Dataset content:
———
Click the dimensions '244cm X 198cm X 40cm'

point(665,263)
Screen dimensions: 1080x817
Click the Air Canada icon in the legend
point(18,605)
———
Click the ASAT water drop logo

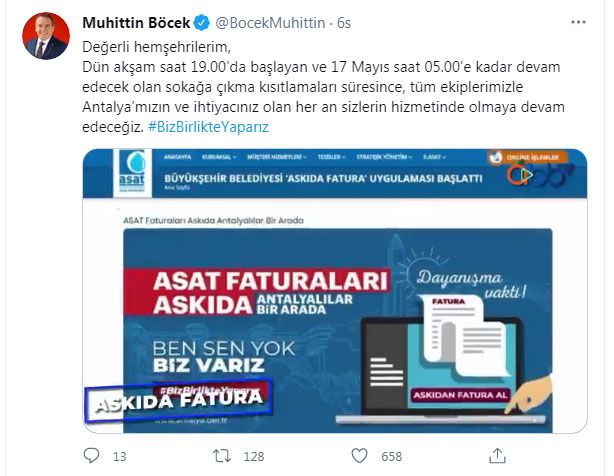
———
Objective: Can you recast the material between the lines holding "Click the dimensions '244cm X 198cm X 40cm'" and "point(18,605)", inclusive, as a Markdown table with the columns Row and Text, leaving out blank lines?

Expected answer:
| Row | Text |
|---|---|
| 1 | Click the dimensions '244cm X 198cm X 40cm' |
| 2 | point(665,263) |
| 3 | Screen dimensions: 1080x817 |
| 4 | Click the Air Canada icon in the legend |
| 5 | point(18,605) |